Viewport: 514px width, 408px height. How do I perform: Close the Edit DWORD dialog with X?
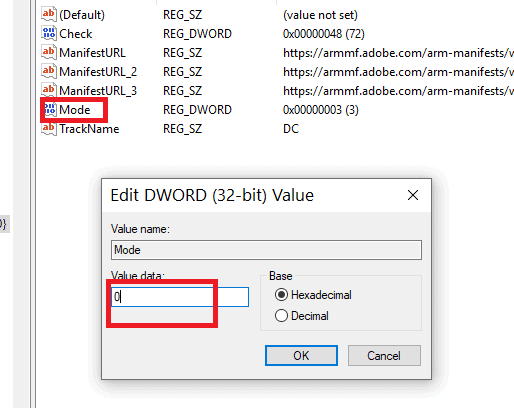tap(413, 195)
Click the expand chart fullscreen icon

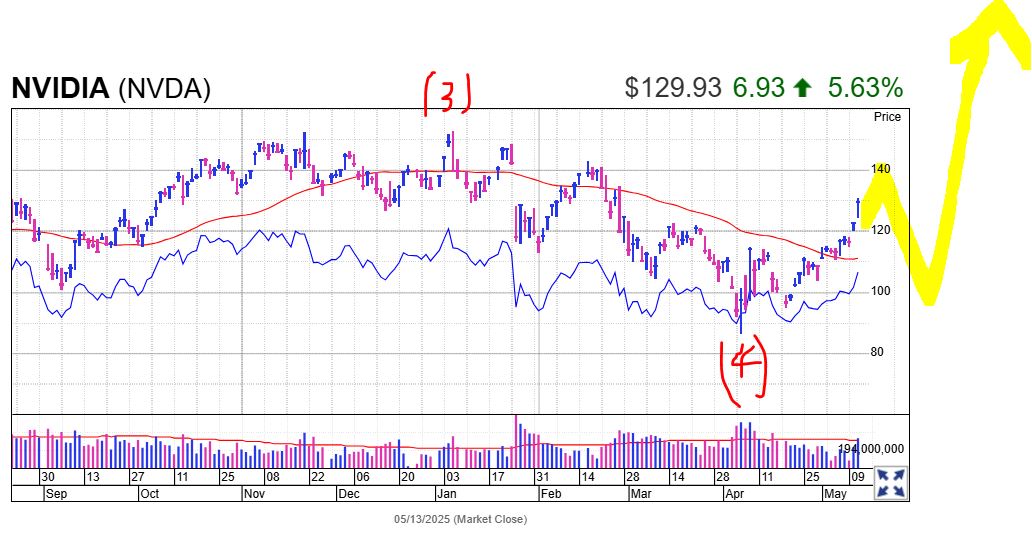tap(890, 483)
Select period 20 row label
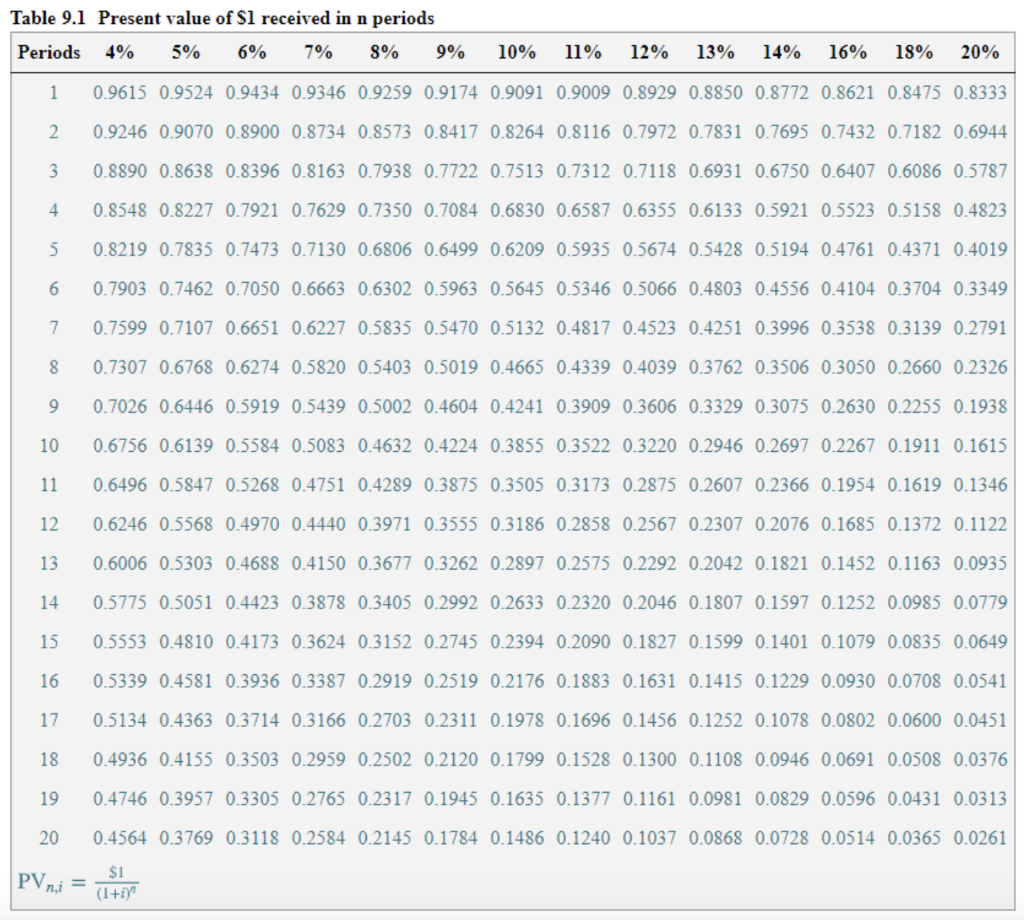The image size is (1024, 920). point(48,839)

■ Required work ■
Pick out every line in the entries above that contains the word "fullscreen" and copy each one.

■ Answer ■
Click the expand chart fullscreen icon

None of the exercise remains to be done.